» **Exercise**:
In the data below, restate exactly the lines from the one with "The height and" to the final line, both included, but not the pictures.

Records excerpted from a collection
────────
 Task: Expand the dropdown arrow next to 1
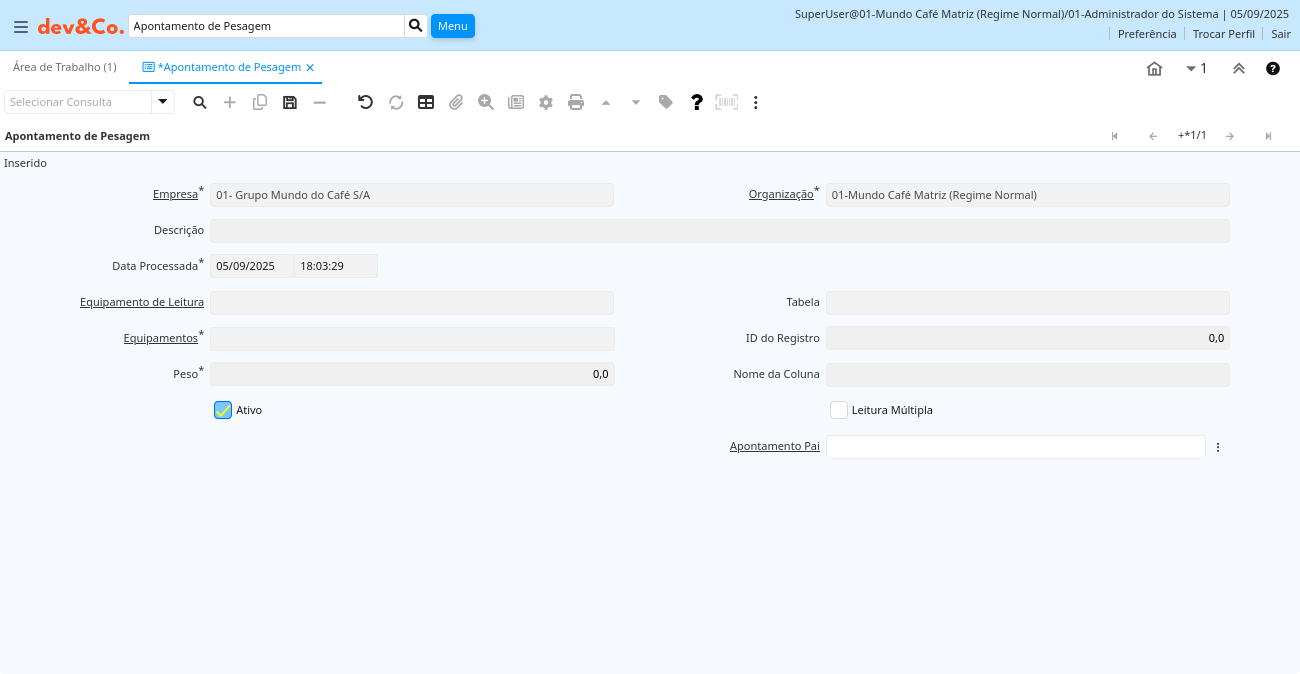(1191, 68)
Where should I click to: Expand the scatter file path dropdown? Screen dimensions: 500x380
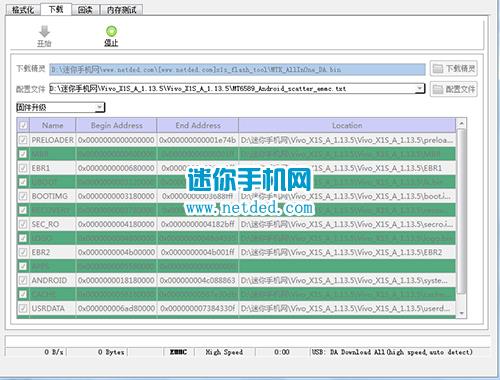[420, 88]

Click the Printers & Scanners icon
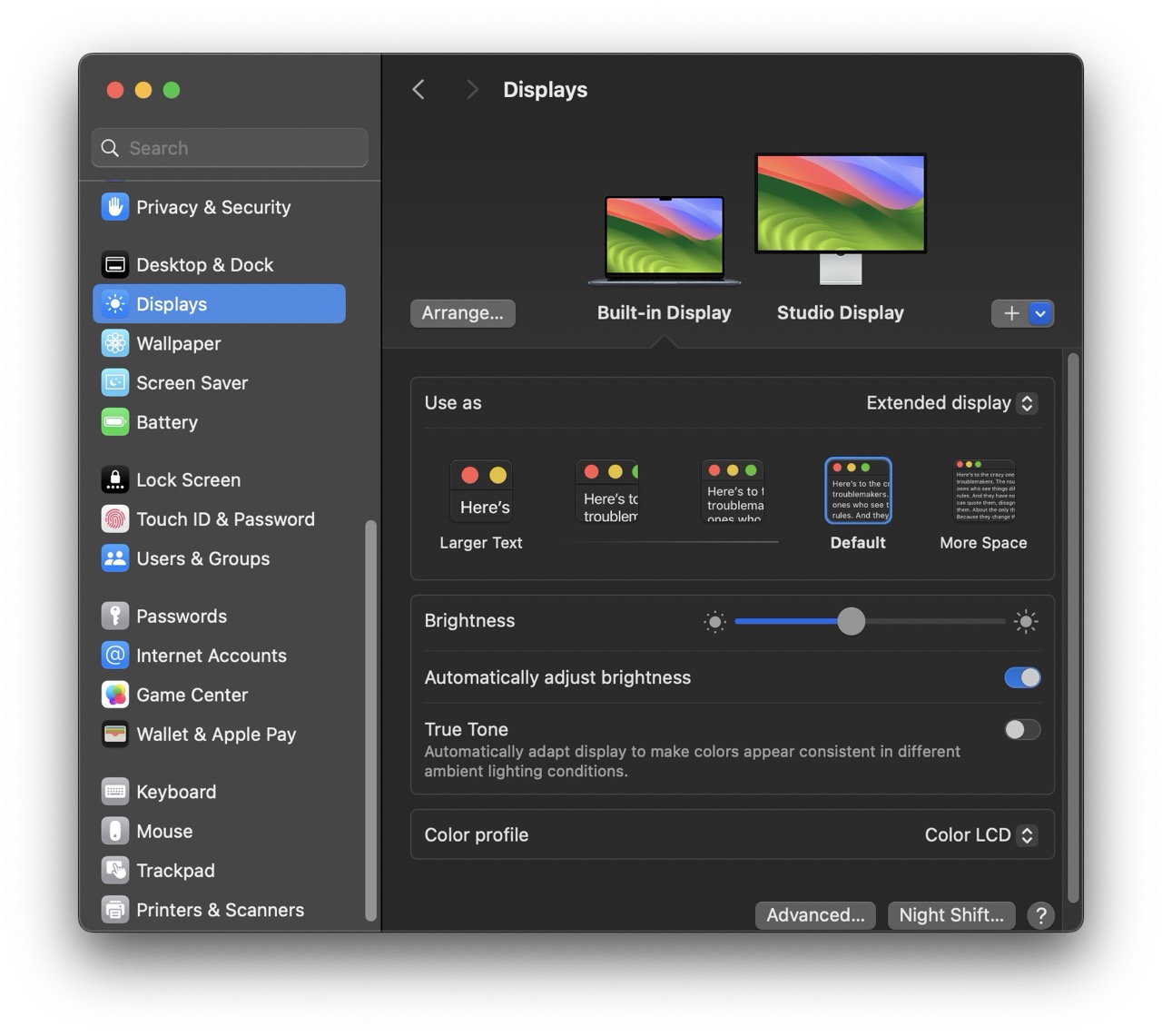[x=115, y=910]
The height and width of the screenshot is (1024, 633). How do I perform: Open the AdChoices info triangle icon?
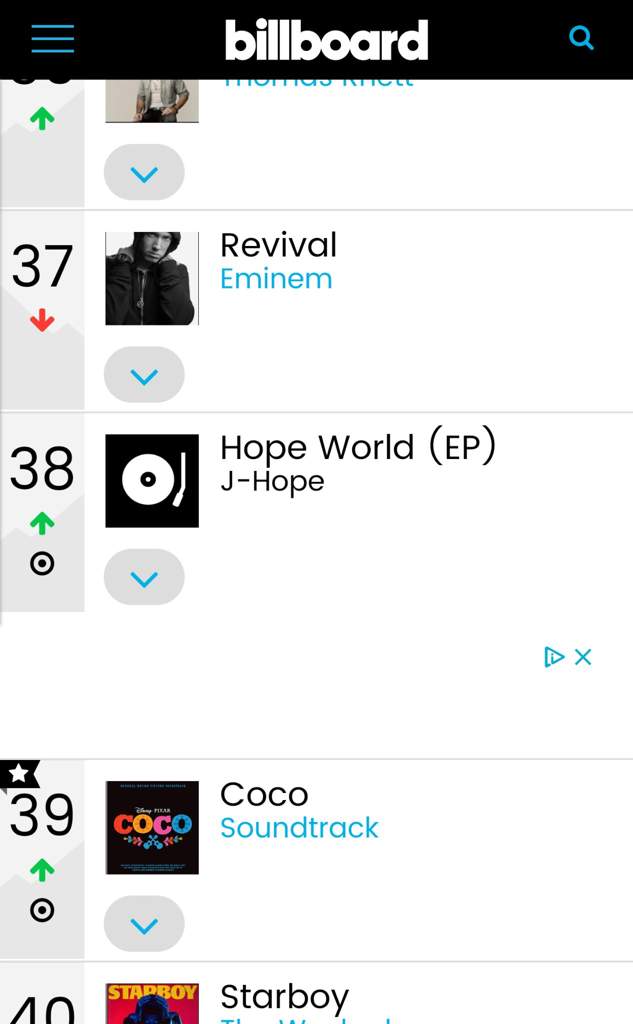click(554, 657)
────────
» **Written solution**:
The height and width of the screenshot is (1024, 633). How do I perform: Open the AdChoices info triangle icon?
click(554, 657)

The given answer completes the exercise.